Hagai Meirovitch and Ivet Bahar; PNAS February 23, 2021 118 (8) e2026796118

 

Figure: Harold A. Scheraga. Image credit: Cornell University, licensed under CC BY-NC-ND.

 

Harold Abraham Scheraga, an eminent Professor of chemistry and biophysics at Cornell University for 73 years, died on August 1, 2020 at the age of 98. Scheraga (known to his colleagues as Harold) has been a pioneer in the general field of macromolecules (polymers, proteins, DNA, and so forth). He started his own research in 1947 (when proteins were viewed just as ellipsoids of colloidal assemblies of amino acids), contributing vigorously to the progress in this field until his death. Unlike most scientists, his studies encompassed both experimental and theoretical–computational disciplines.
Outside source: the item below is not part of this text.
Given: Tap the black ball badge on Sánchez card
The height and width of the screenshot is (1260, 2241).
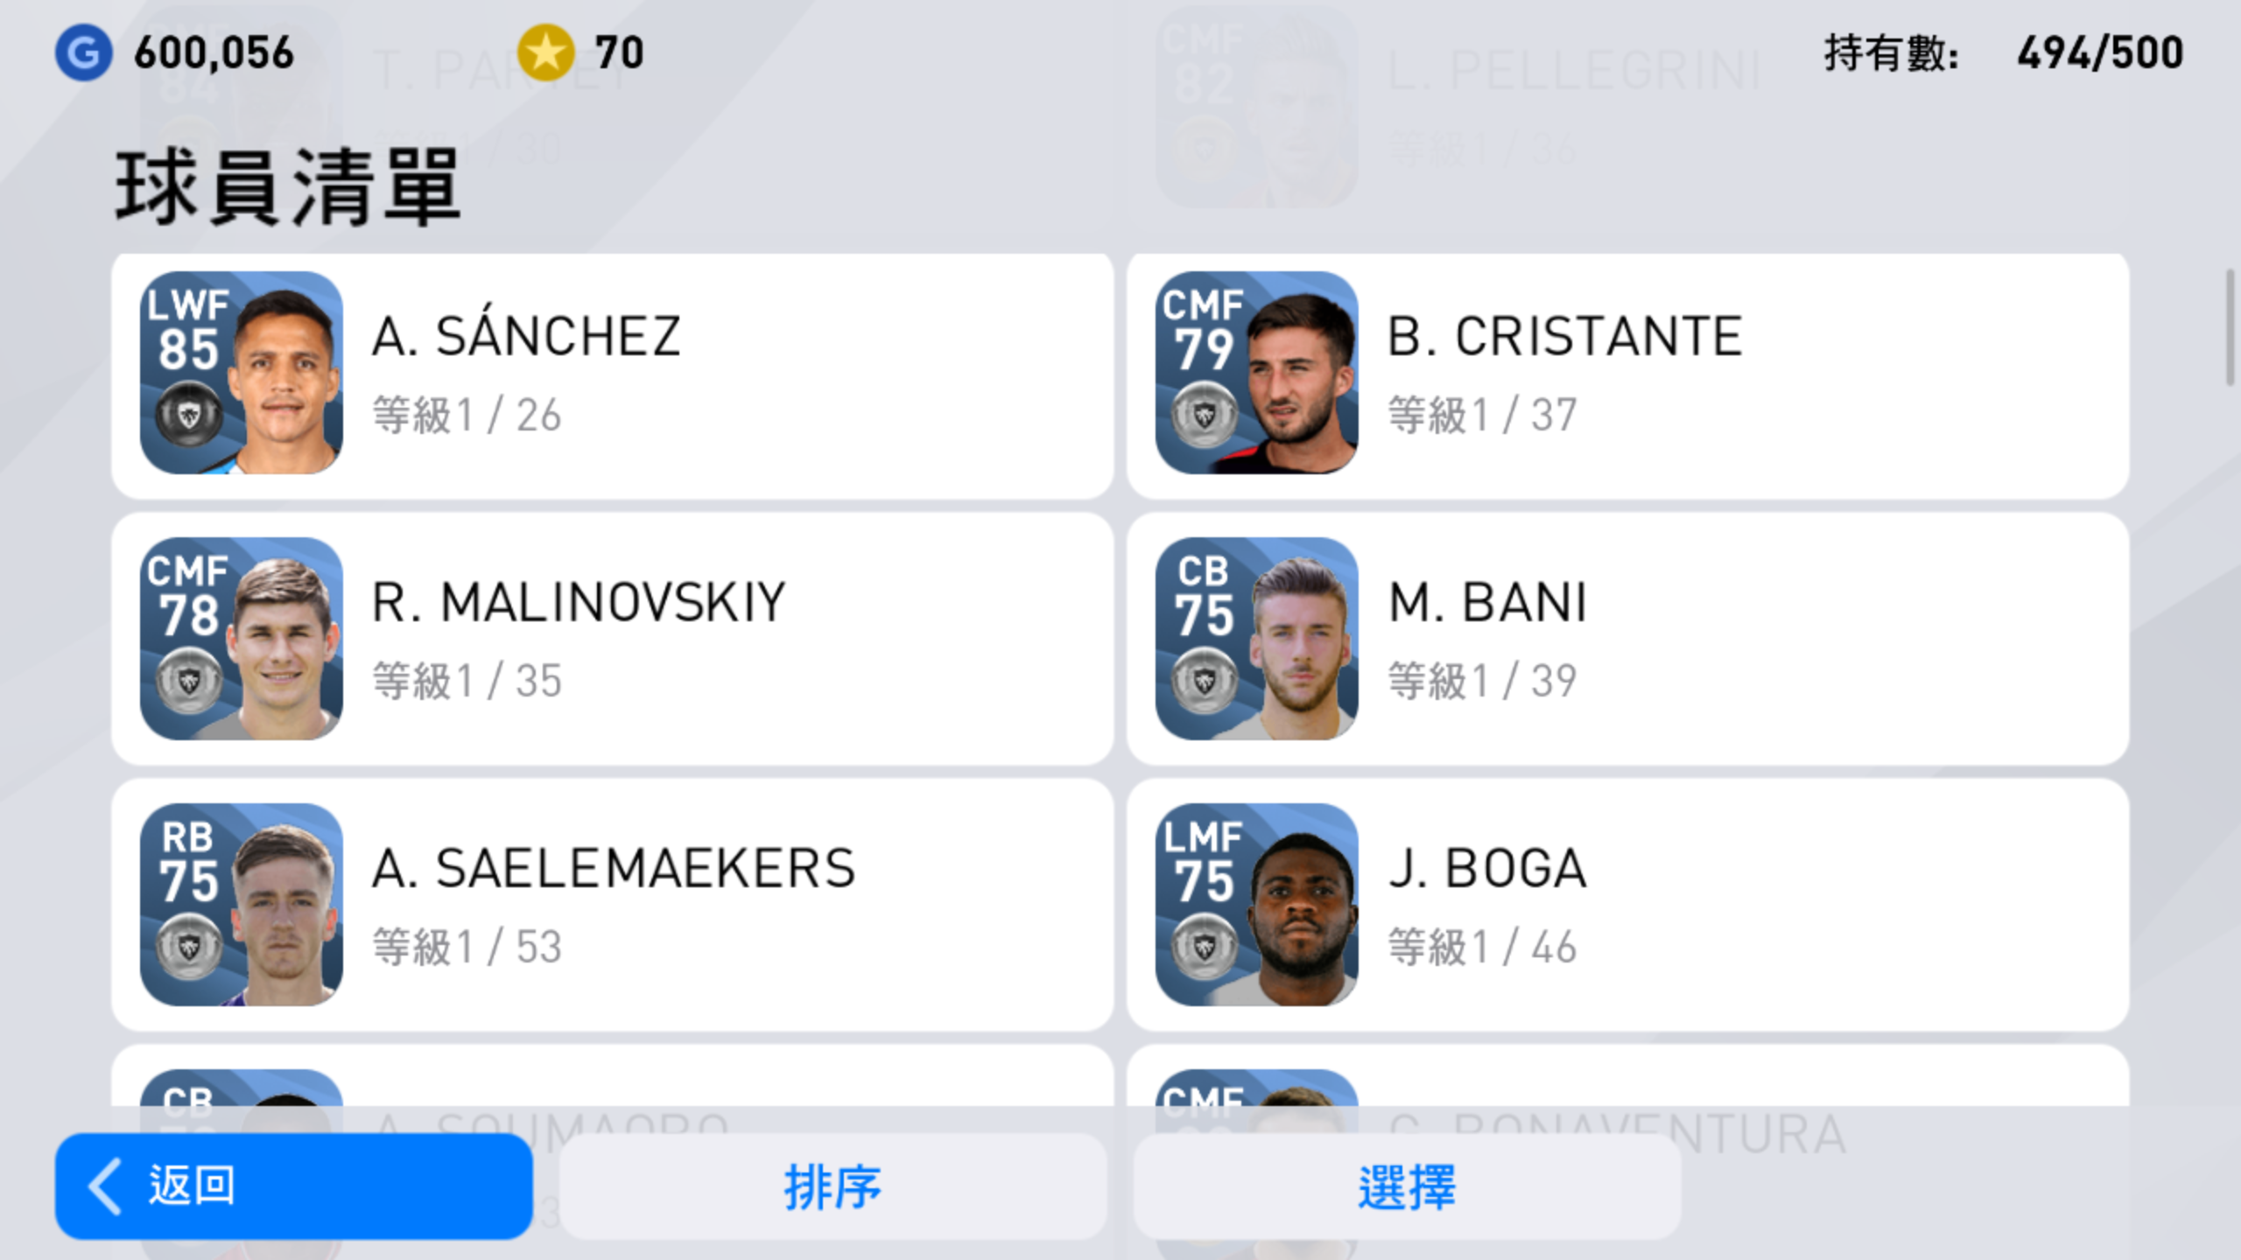Looking at the screenshot, I should pyautogui.click(x=189, y=415).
He targeted this wide research area together with more than 400 researchers he trained as students, postdoctorates, and research associates, leading to an enormous output of around 1,400 papers. This exceptional activity is also reflected by the more than 50 honors Harold received from universities and companies around the world. He became an elected fellow of the American Association for the Advancement of Science (1966), an elected member of the US National Academy of Sciences (1966), and the American Advancement of Art and Sciences (1967).

 

Protein science has become a highly active well-established field with extensive information on the structure and function of proteins based at the atomic level. A breakthrough in this field shook the structural biophysics world 2 weeks ago: AlphaFold, a deep-learning–based computing system has been declared to have solved the 60-year-old “protein-folding” challenge. At the heart of this success is the training of the AlphaFold artificial intelligence system using 170,000 structures deposited in the Protein Data Bank, in addition to sequence data. Data-driven studies are now interwoven in our tools for discovery in a diversity of disciplines. We have come a long way since the 1975 data-driven study of Tanaka and Scheraga applied to the protein-folding problem (23). This was the first time the concept of learning from data on protein structures (approximately two dozen resolved then) was introduced to the field to extract the so-called “knowledge-based parameters” for assisting in protein-folding simulations. While it was then premature to expect limited data and methods to solve the problem, this is one of several studies that Harold conceptualized ahead of his time and may have been overlooked among the sheer volume of work he contributed to the scientific community. A closer look at some of the earlier work of Harold Scheraga, where protein science was in its infancy, portrays him as a pioneer with monumental contributions, who helped lay the foundations of this field.